### TEXT EXTRACT
+--

Single by Enigma

from the album Le Roi est mort, vive le Roi!
- B-side: "Almost Full Moon"; "Light of Your Smile";
- Released: 29 October 1996
- Recorded: 1996
- Studio: A.R.T. Studios, Ibiza
- Genre: New-age; ambient; electronic;
- Length: 4:30
- Label: Virgin/EMI
- Songwriters: Michael Cretu; Fabrice Jean Roger Cuitad;
- Producer: Michael Cretu

Enigma singles chronology
| "Out from the Deep" (1994) | "Beyond the Invisible" (1996) | "T.N.T. for the Brain" (1997) |

Music video
- "Beyond the Invisible" on YouTube

= Beyond the Invisible =

"Beyond the Invisible" is a song by German musical project Enigma. It was released in October 1996 by Virgin/EMI as the first of only two singles taken from their third album, Le Roi est mort, vive le Roi! (1996). It was written by Michael Cretu and Fabrice Jean Roger Cuitad, and produced by Cretu. The accompanying music video was directed by Julien Temple and filmed in the UK. A remake of the song was released by Scooter in 2011.

+--

### SHORT PROBLEM
Extend the article on Enigma's song "Beyond the Invisible" by writing what follows its last sentence.

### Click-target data
+--

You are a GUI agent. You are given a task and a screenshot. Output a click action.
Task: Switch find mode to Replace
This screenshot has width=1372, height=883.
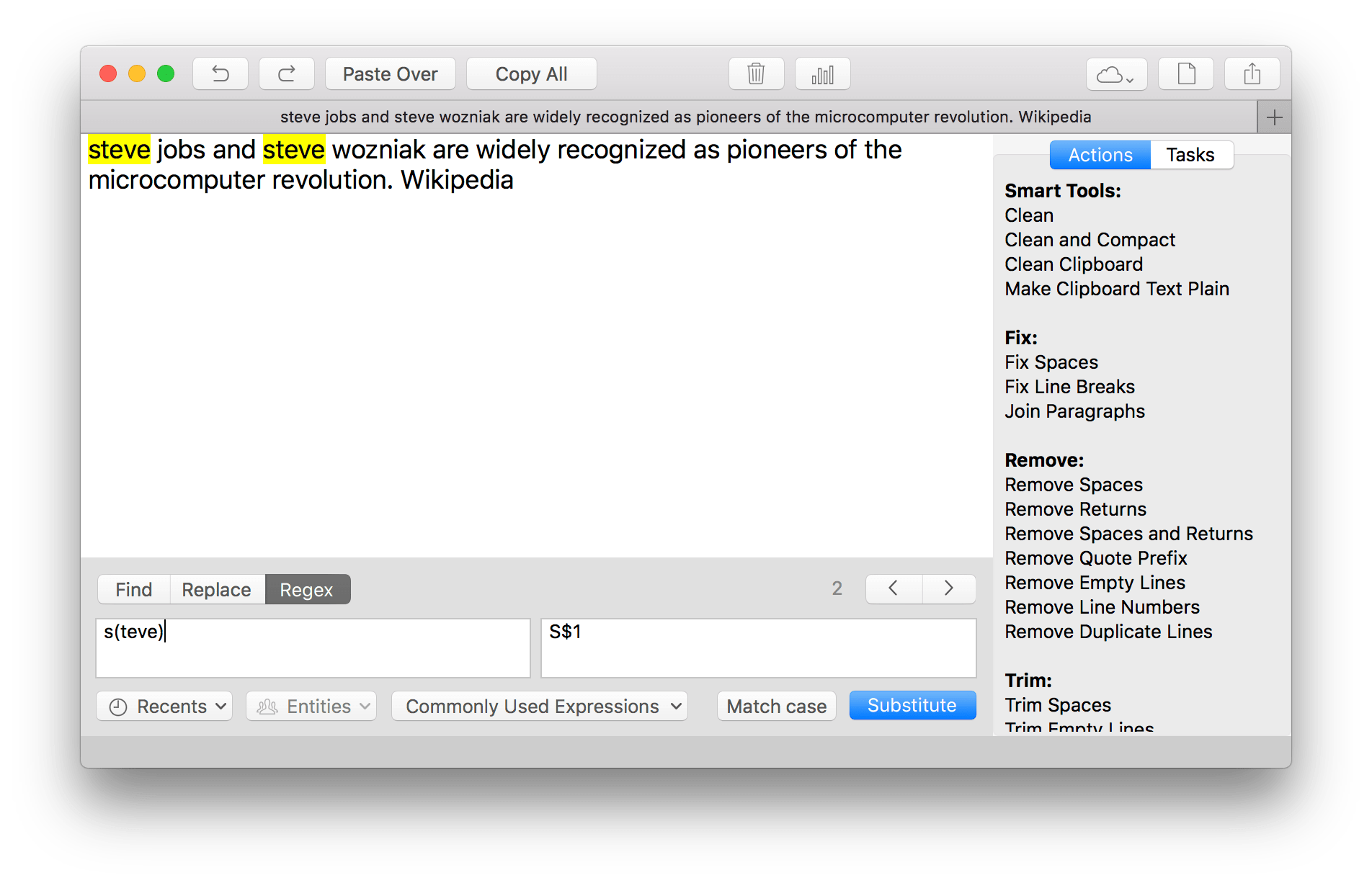click(216, 589)
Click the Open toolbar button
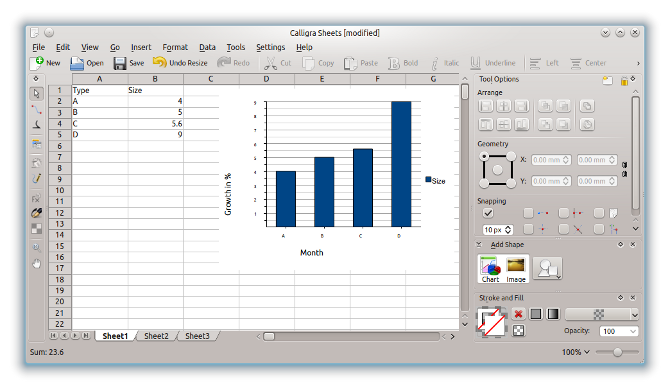The width and height of the screenshot is (670, 389). 87,63
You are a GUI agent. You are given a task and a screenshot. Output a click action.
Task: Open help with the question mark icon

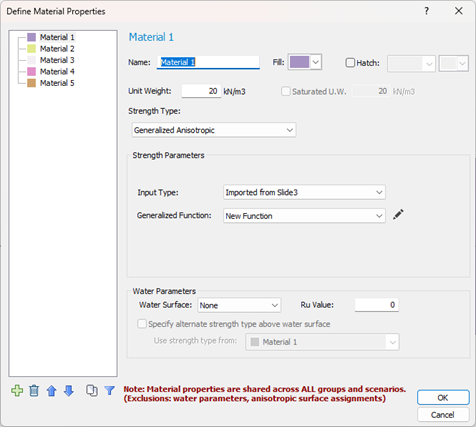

+--

### TASK RESULT
== Production ==
In "Beyond the Invisible", Sandra Cretu again provides the opening vocals, Michael Cretu sings lead vocals. The track also includes samples of a Latvian folk ensemble Rasa song Sajāja Bramaņi and a Gregorian chant (Isaiah 64:9-11) from "Gregoriani Cantus" by Pierre Kaelin. Most of the tracks on Le Roi Est Mort, Vive Le Roi! include both Gregorian chants and tribal chants, reminiscent of their first and second albums, MCMXC a.D. and The Cross of Changes.

== Release ==
The 4 and 5-track versions of the single also contain "Light of Your Smile", which is not on the parent album, Le Roi est mort, vive le Roi!.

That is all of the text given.